2. DeFi sales have cascaded in bitcoin
- Total Blocked Value (TVL) across all DeFi applications dropped to $ 9.1 billion from $ 9.5 billion in the past few days, according to the DeFi Pulse website. This could be related to declines in both Ether and bitcoin prices.
- “Additionally, an aggressive slowdown in very crowded trade between Uniswap token positions in the wake of a series of tokens, namely PIZZA and HOTDOG, plummeted dramatically from $ 6,000 to $ 1 within hours. This is likely because the same assets (bitcoin, ether and others) are being used aggressively to structure collateralized positions, “said Denis Vinokourov, head of research at cryptocurrency broker BeQuant.
3. The miners sold some of their bitcoins
- Blockchain data analytics firm CryptoQuant found that major bitcoin mining pools have increased the amount of bitcoins being transferred, potentially as a risk-reducing maneuver.

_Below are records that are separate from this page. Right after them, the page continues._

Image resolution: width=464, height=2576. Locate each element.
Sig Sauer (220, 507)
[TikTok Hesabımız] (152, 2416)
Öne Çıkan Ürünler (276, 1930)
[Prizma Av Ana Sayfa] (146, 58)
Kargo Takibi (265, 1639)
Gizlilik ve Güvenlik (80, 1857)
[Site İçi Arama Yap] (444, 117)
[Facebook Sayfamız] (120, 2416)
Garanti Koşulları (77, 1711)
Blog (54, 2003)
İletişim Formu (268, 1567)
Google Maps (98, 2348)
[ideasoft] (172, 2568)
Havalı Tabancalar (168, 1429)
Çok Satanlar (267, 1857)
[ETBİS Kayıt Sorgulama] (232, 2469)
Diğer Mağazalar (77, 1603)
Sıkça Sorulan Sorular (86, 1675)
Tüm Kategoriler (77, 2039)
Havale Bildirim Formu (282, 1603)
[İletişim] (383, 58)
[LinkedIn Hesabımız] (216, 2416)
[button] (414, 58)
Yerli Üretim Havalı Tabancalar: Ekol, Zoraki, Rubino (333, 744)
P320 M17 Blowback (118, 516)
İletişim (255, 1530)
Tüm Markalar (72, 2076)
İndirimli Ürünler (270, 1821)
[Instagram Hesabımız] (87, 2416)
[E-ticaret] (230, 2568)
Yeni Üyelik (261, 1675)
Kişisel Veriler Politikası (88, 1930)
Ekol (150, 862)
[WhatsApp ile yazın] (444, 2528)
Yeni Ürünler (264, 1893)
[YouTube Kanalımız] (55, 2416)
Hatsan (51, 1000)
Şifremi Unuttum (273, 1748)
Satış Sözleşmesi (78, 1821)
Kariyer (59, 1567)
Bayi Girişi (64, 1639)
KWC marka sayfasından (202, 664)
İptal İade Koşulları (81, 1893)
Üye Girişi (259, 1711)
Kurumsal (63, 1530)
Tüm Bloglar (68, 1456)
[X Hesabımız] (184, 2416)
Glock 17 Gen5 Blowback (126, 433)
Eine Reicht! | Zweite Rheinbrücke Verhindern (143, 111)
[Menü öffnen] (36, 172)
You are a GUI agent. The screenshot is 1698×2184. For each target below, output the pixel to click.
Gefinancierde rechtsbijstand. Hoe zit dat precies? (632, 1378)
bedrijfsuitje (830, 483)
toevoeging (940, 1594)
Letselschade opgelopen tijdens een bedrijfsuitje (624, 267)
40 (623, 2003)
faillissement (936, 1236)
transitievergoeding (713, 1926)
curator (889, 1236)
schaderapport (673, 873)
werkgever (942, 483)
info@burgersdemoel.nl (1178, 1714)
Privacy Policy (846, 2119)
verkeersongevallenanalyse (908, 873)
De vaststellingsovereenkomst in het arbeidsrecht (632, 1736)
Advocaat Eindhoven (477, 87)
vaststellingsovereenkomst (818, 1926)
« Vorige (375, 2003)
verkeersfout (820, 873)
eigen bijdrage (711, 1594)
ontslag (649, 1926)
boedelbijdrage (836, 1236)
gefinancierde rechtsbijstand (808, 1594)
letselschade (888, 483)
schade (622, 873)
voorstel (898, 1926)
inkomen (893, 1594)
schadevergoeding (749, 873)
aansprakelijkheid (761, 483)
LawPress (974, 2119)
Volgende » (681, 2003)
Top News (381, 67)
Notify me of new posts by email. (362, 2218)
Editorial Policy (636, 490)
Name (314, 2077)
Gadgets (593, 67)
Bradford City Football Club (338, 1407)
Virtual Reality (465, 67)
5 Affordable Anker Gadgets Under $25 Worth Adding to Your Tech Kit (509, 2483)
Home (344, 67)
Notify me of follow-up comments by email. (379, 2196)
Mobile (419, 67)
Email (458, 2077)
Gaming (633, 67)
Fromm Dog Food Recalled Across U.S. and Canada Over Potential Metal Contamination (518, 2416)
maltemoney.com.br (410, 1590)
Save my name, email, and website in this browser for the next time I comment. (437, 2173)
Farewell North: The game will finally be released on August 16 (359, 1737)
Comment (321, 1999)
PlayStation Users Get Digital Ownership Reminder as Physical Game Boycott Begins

- “Miners are good traders. I think they’re just looking for sales opportunities, not capitulation. I think it will be the miners’ war between those who want a bitcoin price hike and those who don’t. Some Chinese miners are already realizing their mining profitability (ROI) and may not want new mining competitors to join the industry due to the bull market, “said Ki Young Yu, founder of CryptoQuant.
Risk it out?
Bitcoin is unlikely to see a rapid rebound from the double-digit price drop in the past two days, reports CoinDesk’s Omkar Godbole. Bitcoin fell more than 10% Thursday to $ 10,006, according to CoinDesk’s Bitcoin Price Index, the largest single-day percentage drop since March 12, when prices plunged about 40% due to a strong clearing out on the stock markets. Although slightly up, Matthew Dibb, Stack COO, believes bitcoin will follow traditional assets during “this ‘risk-free’ period”. “Macro factors are currently at play,” Dibbs said.
Wasabi Wallet forced the wallet on Thursday to address a vulnerability for a hypothetical attack that the team assumes was never executed. Discovered by a team member at Trezor, a major hardware wallet maker, the vulnerability would interfere with the implementation of CoinJoin’s wallet, a privacy protocol. Users need to upgrade to the latest wallet version if they wish to continue using the CoinJoin feature. “The discovery of the flaw is another example of the camaraderie and cooperation of the open source community,” reports Colin Harper of CoinDesk.
Nic Carter, a CoinDesk columnist and partner at Castle Island Ventures, believes the billion-dollar stablecoin market represents an opportunity for the United States, not a threat. “If the US chooses to marginalize cryptocurrencies and punish their issuers, it will not only suppress a thriving American industry, but it will also push users towards even less responsible alternatives,” he writes.
The latest edition of The Breakdown looks at the burgeoning DeFi market and its “degenerate” players.